Of those at least 15 years old, 98,127 (22.2%) people had a bachelor or higher degree, and 75,732 (17.2%) people had no formal qualifications. The median income was $34,200, compared with $31,800 nationally. 76,491 people (17.3%) earned over $70,000 compared to 17.2% nationally. The employment status of those at least 15 was that 226,362 (51.3%) people were employed full-time, 68,367 (15.5%) were part-time, and 14,703 (3.3%) were unemployed.

==Hospitals==

===Christchurch public hospitals===

- Christchurch Hospital in Christchurch Central, Christchurch has 833 beds and provides medical, surgical, maternity and children's health services. The hospital is the major trauma centre for the Canterbury DHB area, and the tertiary major trauma centre for the Canterbury and West Coast regions.
- Burwood Hospital in Burwood, Christchurch has 229 beds and provides surgical, mental health, geriatric and medical services.
- Hillmorton Hospital in Spreydon, Christchurch has 195 beds and provides mental health services.
- Princess Margaret Hospital in Cashmere, Christchurch has 53 beds and provides psychogeriatric, medical and mental health services.

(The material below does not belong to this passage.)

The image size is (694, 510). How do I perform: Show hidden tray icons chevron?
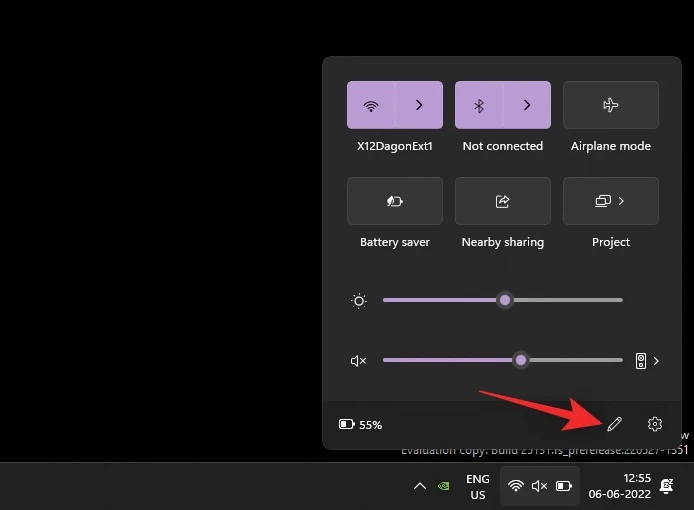pyautogui.click(x=420, y=486)
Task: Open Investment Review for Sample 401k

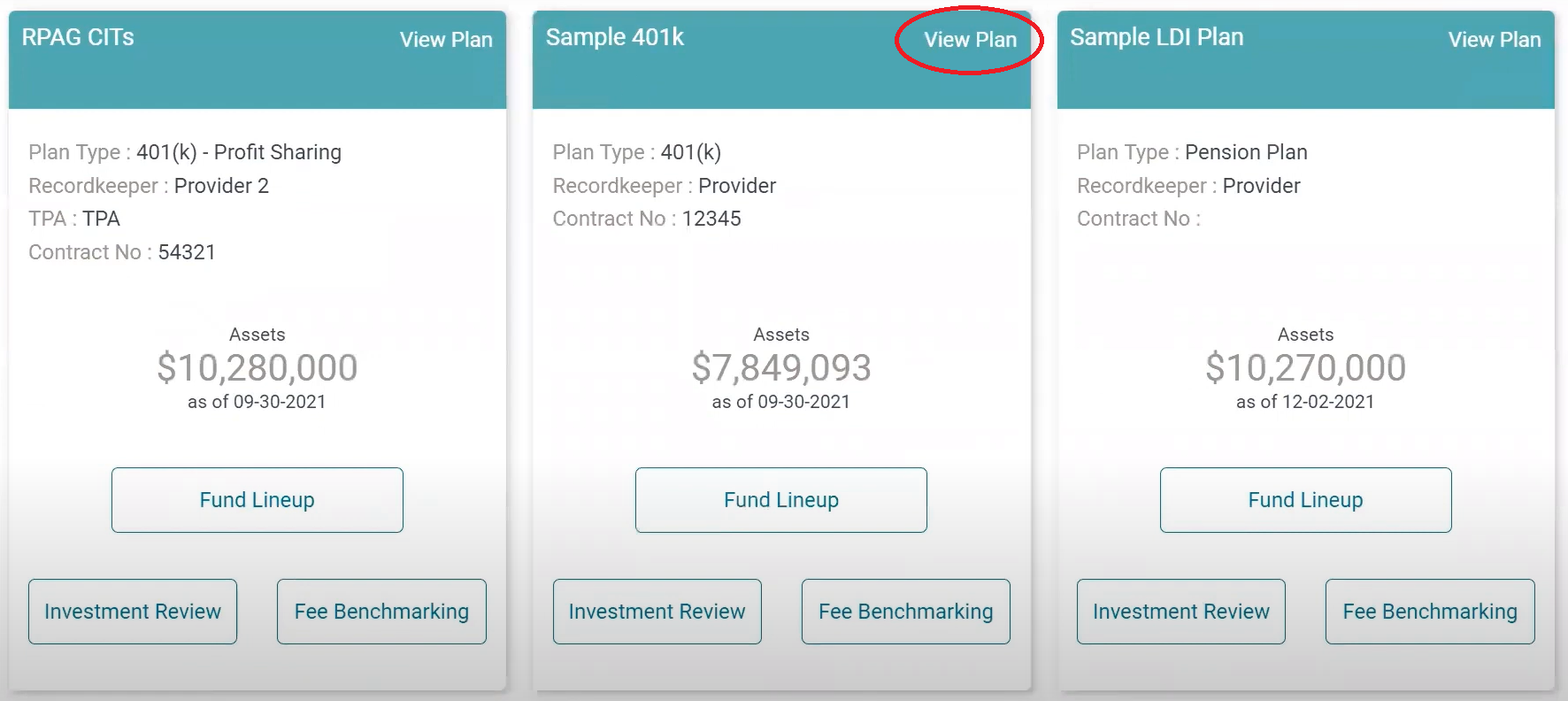Action: pos(657,611)
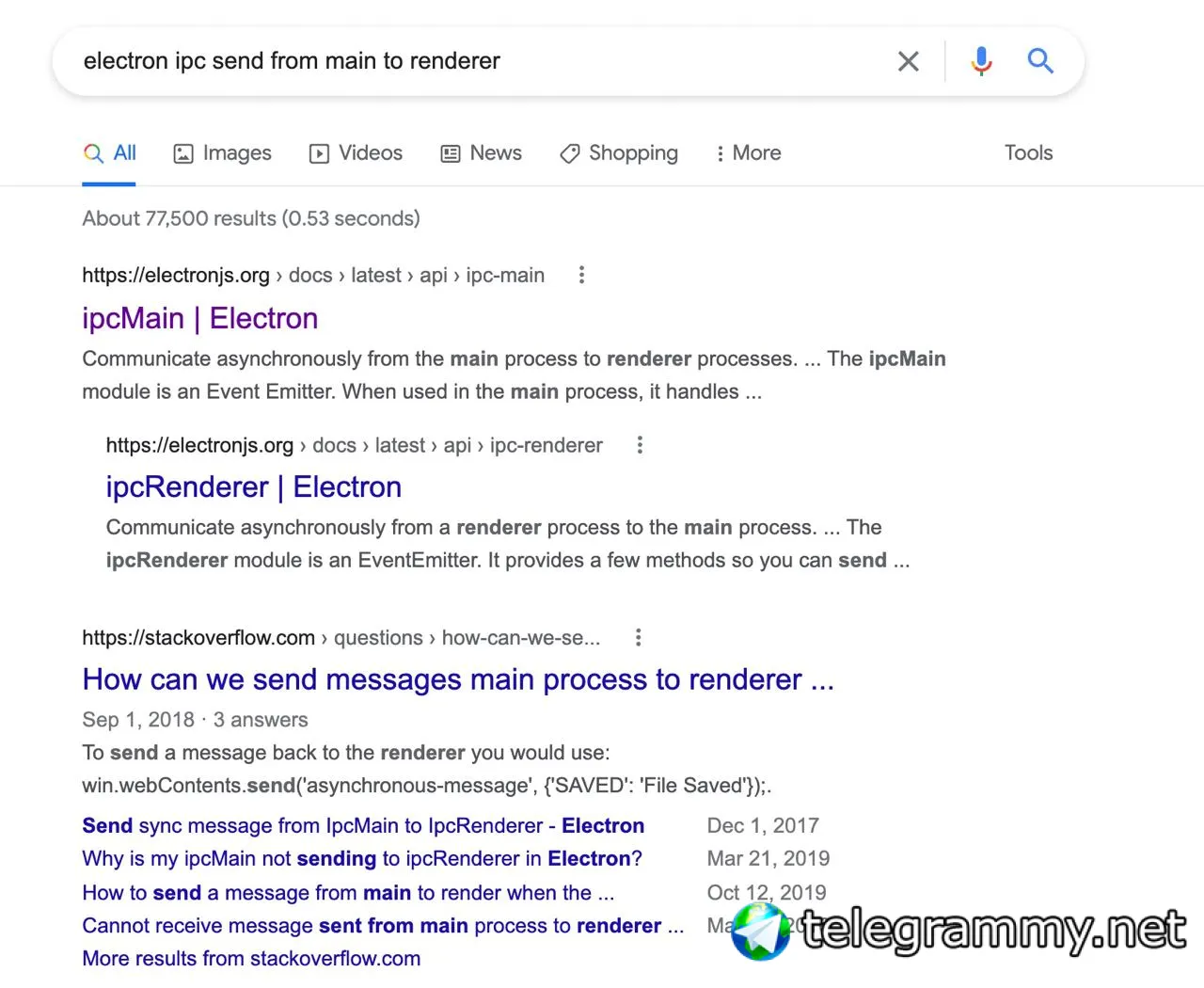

===Christchurch private hospitals===

- St George's Hospital in Strowan, Christchurch has 93 beds and provides maternity and surgical services. In April 2023, the hospital announced its maternity unit would close in June 2023, citing staffing shortages.
- Southern Cross Hospital Christchurch in Christchurch Central, Christchurch has 86 beds and provides surgical and medical services.
- Forte Health Hospital in Christchurch Central, Christchurch has 30 beds and provides surgical services.
- Nurse Maude Hospice in St Albans, Christchurch has 11 beds and provides medical services.

===Ashburton public hospitals===

- Ashburton Hospital in Allenton, Ashburton, Ashburton District has 54 beds and provides maternity, medical and surgical services.
- Tuarangi Home in Ashburton East, Ashburton, Ashburton District has 37 beds and provides geriatric, psychogeriatric, rest home care, dementia care and medical services.

===Selwyn public hospitals===

- Ellesmere Hospital in Leeston, Selwyn District has 10 beds and provides medical and geriatric services.
- Lincoln Maternity Hospital in Lincoln, Selwyn District has seven beds and provides maternity services.
- Darfield Hospital in Darfield, Selwyn has nine beds and provides maternity, geriatric and medical services.

===Other public hospitals===

- Kaikoura Hospital/Te Hā o Te Ora in Kaikōura, Kaikōura District has 21 beds and provides geriatric, medical and maternity services.
- Rangiora Hospital in Rangiora, Waimakariri has 16 beds and provides medical and maternity services.
- Oxford Hospital in Oxford, Waimakariri District has 15 beds and provides medical and geriatric services.
- Waikari Hospital in Waikari, Hurunui District has 10 beds and provides geriatric, medical and maternity services.
- Chatham Island Health Centre in Waitangi, Chatham Islands has three beds and provides medical services.